Sticking to Their Story

“We begin with the common belief that Saddam Hussein is a tyrant and a threat to the peace and stability of the region. He has ignored the mandated of the United Nations and is building weapons of mass destruction and the means of delivering them.” — Senator Carl Levin (D-MI), September 19, 2002.

The issue of weapons of mass destruction WMD is a central question concerning the liberation of Iraq. Before the operation by Coalition Forces in 2003 began, there was a broad and deep consensus among leaders of both the Democratic and Republican Parties and indeed the world that Saddam’s Iraq had retained a portion of his stockpiles of WMD from the pre-1991 war era and was still actively seeking such capability and the means to deliver them.
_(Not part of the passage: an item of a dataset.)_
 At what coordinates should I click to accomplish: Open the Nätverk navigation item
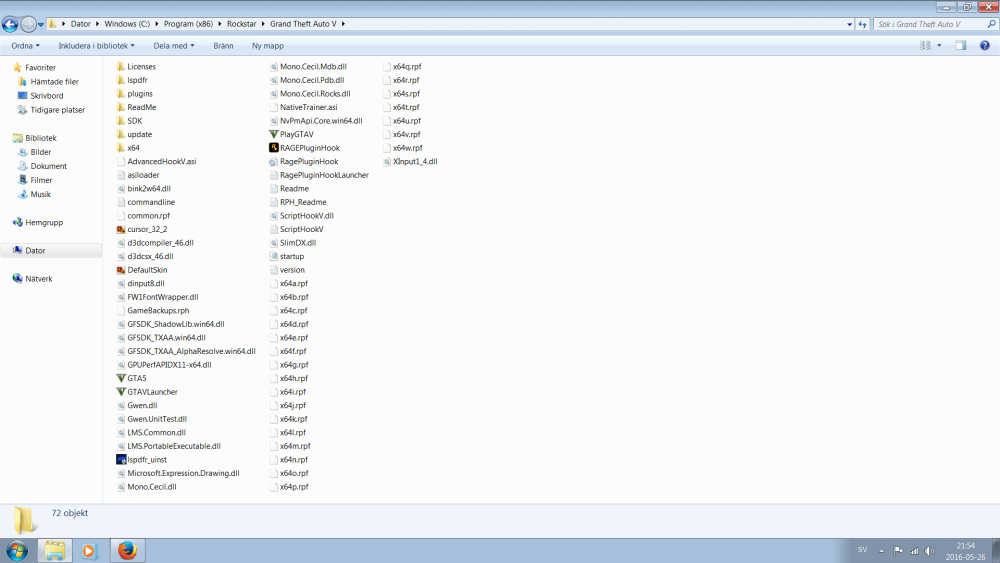click(38, 279)
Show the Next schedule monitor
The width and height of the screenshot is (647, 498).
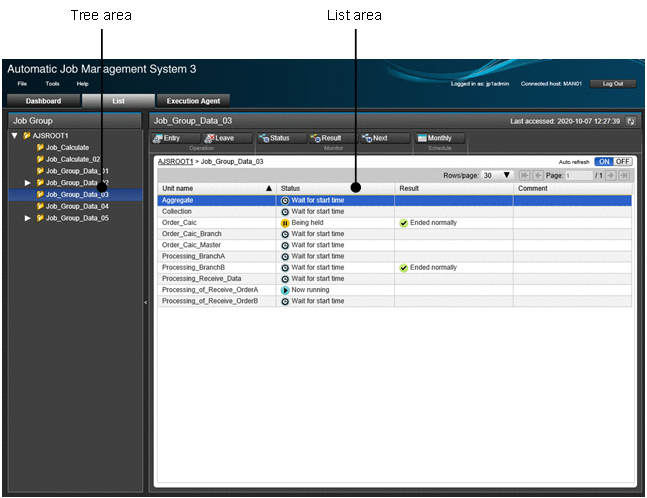click(375, 139)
All of these activities were in direct violation of the cease-fire agreement with Coalition Forces in 1991 as well as numerous United Nations resolutions.
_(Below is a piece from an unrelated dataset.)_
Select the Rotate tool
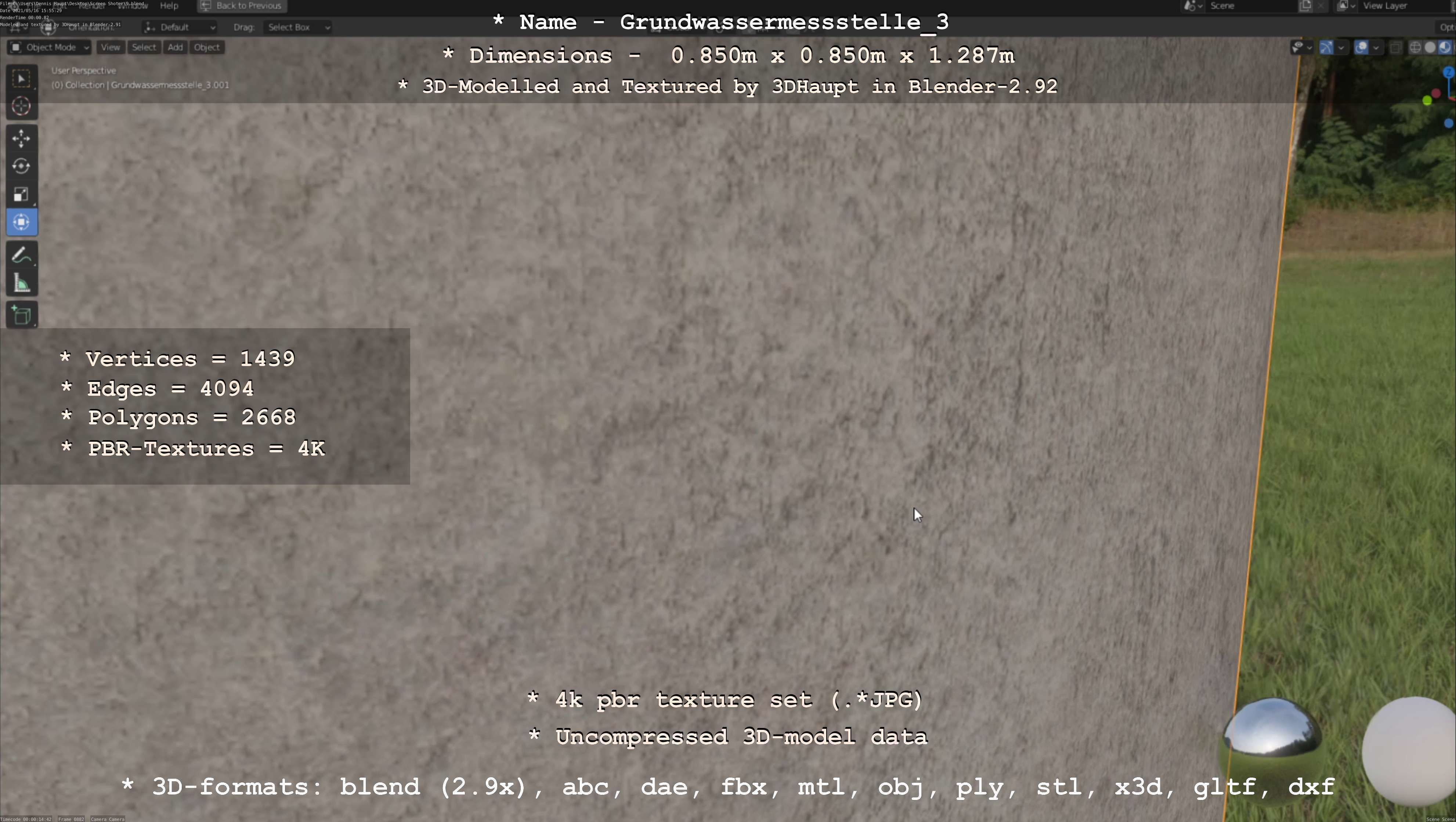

In the immediate aftermath of the war, the Kay and Reports clearly demonstrated that Saddam’s Iraq was trying to maintain WMD capability and extend its ability to deliver them, though no stockpiles of WMD were found. The categorical “no WMD” assertion was not technically correct because about 30 chemical weapons were found. This number was small enough that it could be believed that the Saddam regime may have lost these to sloppy accounting. The headlines could still “No WMD Stockpiles Found.” Rhetorically speaking, it was possible for some to assert that Bush lied to us about WMD with the same certainty that they assured us before the war that such weapons existed.
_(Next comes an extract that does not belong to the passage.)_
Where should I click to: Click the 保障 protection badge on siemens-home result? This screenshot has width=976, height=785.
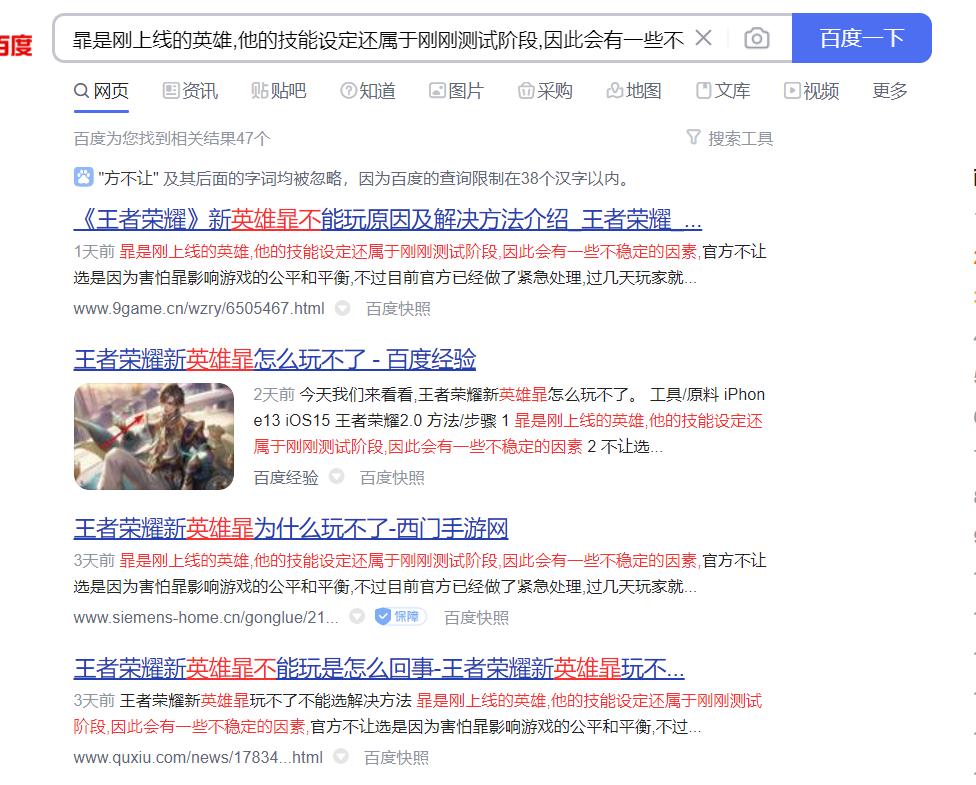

It has always been intuitively unsatisfying to believe that Saddam had really come clean with regard to WMD, yet still would not allow international inspectors to unequivocally certify it. After all, interfering with international inspectors cost the regime billons in oil revenues that it might have otherwise enjoyed. Some suggest that interfering with inspectors was a big bluff by Saddam in order for him to save face in the Arab world. In retrospect, if Saddam’s regime had turned over its WMD in the first months after the first Gulf War, sanctions would have ended in a year and the regime could have re-started its WMD program in a few years financed by increasing oil revenues. The bluff would have been irrational. Though, it must be conceded that Saddam has often miscalculated.

One explanation is that some of the WMD had been transferred to Syria prior to the second Gulf War. There is precedent to this behavior in that prior to the first Gulf War, Saddam’s sent some of his Air Force to his implacable enemy Iran rather than see them destroyed by Coalition Forces. Iran declined to return the planes. It is not commonly known, that the Duelfer Report specifically did not rule out such a weapons transfer. In a recent a book Saddam’s Secret, a former Iraqi Air Force General Georges Sada asserts that weapons were moved to Syria, though his sources are second-hand.

Now we find that in the years since the completion of the Duelfer Report, additional weapons have been found. The weapons are in widely varying states of operational readiness, but now the number totals 500, certainly enough to be considered a stockpile. This certainly less than might have been expected based on pre-war intelligence, but still remains a critical conclusion. Unfortunately this new information contradicts the story line of the past couple of years and consequently has difficulty fighting its way into a mainstream media that already has its mind made up.

It seems that such news released by Republican Senator Rick Santorum (R-PA) from previously classified documents would be front page news whatever assessment one makes of the credibility of this new information. If the released report is true, it must compel a re-assessment of the conventional wisdom about WMD stockpiles. If the evidence is weak, then it speaks negatively of yet another attempt by some who supported the initial invasion to desperately justify their decision. This latter point is key. If the newly released report is false or misleading, then that would provide powerful evidence of deception and play into the Left-wing assertion that “Bush lied.” The day after the release there was scant evidence of it in the mainstream media. It was not a top AP story. Does the scant coverage actually provide evidence of the report’s compelling credibility?

The Washington Post on June 23, 2006 relegated the story to page A10, under the rather self-serving headline, “Democrats Criticize Claim on Iraqi Arms.” While several days later, the front page of the Sunday Washington Post ran a story, probably leaked from the CIA on how prior to the war the CIA warned against the credibility of a “fabricator” who was providing evidence of pre-war WMD in Iraq. The former story officially released by a Senator contracting the story line of “no WMD” is buried or ignored, and a story from an unnamed source supporting the “no WMD” narrative is featured on the front page.

It is clear that the “no WMD” is the mainstream media’s story and they are sticking to it.